After Console Wars, he apparently stopped giving interviews because he didn't like that game historians were constantly getting the Sega story wrong.

dmix · 2 months ago
> After Console Wars, he apparently stopped giving interviews because he didn't like that game historians were constantly getting the Sega story wrong.

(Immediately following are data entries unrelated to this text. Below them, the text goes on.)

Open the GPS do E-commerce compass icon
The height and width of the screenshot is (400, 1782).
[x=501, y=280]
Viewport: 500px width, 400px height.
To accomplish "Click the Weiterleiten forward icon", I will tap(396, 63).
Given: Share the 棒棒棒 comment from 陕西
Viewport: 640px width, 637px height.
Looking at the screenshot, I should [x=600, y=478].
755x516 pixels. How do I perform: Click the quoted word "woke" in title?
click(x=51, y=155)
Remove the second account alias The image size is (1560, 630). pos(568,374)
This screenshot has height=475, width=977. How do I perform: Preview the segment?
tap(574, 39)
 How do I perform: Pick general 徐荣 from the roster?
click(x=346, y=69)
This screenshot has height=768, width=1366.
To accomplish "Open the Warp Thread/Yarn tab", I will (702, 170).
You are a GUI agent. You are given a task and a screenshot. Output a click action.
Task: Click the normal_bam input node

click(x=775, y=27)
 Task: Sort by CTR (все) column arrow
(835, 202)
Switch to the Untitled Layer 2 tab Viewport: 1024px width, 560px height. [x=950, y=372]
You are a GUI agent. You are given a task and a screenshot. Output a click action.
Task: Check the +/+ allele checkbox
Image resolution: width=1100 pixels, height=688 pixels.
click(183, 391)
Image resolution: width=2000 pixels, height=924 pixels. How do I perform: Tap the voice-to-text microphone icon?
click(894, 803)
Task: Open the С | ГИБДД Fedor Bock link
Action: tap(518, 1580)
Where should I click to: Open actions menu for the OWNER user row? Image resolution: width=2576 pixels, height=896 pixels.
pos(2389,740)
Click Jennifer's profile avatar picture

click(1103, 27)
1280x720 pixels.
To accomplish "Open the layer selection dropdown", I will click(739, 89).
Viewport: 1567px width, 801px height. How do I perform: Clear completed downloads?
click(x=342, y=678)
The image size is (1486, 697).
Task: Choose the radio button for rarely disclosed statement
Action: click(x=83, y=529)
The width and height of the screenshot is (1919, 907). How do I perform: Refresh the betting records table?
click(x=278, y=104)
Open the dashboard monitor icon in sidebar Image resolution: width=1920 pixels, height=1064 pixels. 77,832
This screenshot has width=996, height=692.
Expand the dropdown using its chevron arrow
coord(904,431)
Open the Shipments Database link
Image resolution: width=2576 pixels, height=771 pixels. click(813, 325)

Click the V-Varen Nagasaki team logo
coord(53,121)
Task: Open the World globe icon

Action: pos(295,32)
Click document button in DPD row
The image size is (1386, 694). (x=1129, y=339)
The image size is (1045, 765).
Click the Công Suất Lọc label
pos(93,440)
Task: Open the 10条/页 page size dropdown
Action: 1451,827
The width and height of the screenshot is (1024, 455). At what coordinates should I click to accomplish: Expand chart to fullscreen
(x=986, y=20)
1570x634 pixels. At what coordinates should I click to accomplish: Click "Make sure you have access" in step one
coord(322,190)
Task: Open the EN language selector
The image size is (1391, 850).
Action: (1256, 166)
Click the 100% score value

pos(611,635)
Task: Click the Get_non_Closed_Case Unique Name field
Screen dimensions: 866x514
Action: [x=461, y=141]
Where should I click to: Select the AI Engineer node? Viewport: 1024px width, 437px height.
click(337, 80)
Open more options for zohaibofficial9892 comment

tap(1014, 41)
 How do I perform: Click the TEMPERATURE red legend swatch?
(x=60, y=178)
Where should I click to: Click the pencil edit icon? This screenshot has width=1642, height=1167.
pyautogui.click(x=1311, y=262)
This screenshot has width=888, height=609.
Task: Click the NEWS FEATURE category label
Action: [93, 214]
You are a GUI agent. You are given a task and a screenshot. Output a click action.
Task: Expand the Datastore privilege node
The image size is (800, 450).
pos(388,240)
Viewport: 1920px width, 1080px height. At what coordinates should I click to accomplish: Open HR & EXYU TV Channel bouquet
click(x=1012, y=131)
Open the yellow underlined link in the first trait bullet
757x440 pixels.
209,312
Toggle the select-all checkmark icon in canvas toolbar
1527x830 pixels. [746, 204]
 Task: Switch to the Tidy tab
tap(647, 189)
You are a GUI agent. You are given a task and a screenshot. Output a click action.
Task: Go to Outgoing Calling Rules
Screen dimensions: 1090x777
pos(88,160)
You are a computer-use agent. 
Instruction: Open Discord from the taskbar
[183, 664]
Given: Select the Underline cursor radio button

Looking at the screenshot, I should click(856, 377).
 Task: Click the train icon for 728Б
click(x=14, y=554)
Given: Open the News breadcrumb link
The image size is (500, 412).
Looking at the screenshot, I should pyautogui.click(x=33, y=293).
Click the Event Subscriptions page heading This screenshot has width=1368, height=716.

Classic, nobody dislikes journalism as much as someone who lived through something journalists have covered. They always get stuff wrong in pursuit of an angle or narrative.

stuaxo · 2 months ago
Oh, "Collected Works" - for a moment I thought this was a book with a wacky name.
pupppet · 2 months ago
Wow I saw this come up and just assumed he had co-founded Sega USA, not Sega period.
bsimpson · 2 months ago
Definitely didn't expect one of Japan's most famous video game companies to have been started by a GI named David.
hogehoge51 · 2 months ago
Taito was founded by a Ukrainian guy called Michael https://en.wikipedia.org/wiki/Taito
aquova · 2 months ago
It's part of the strange history of Sega. Even back in their heyday, Sega of Japan had a pattern of treating its American and European offices as subordinate, yet the founders of the company just a few decades earlier were Americans
EvanAnderson · 2 months ago
For those so-inclined the They Create Worlds podcast did a nice episode on the history of Sega: https://podcast.theycreateworlds.com/e/the-untold-history-of...
becomevocal · 2 months ago
Thank you, David. One last Sega! for ya
toomuchtodo · 2 months ago
pwdisswordfishy · 2 months ago
Not to be confused with the (much younger) David Rosen who co-created Humble Bundle and Wolfire Games.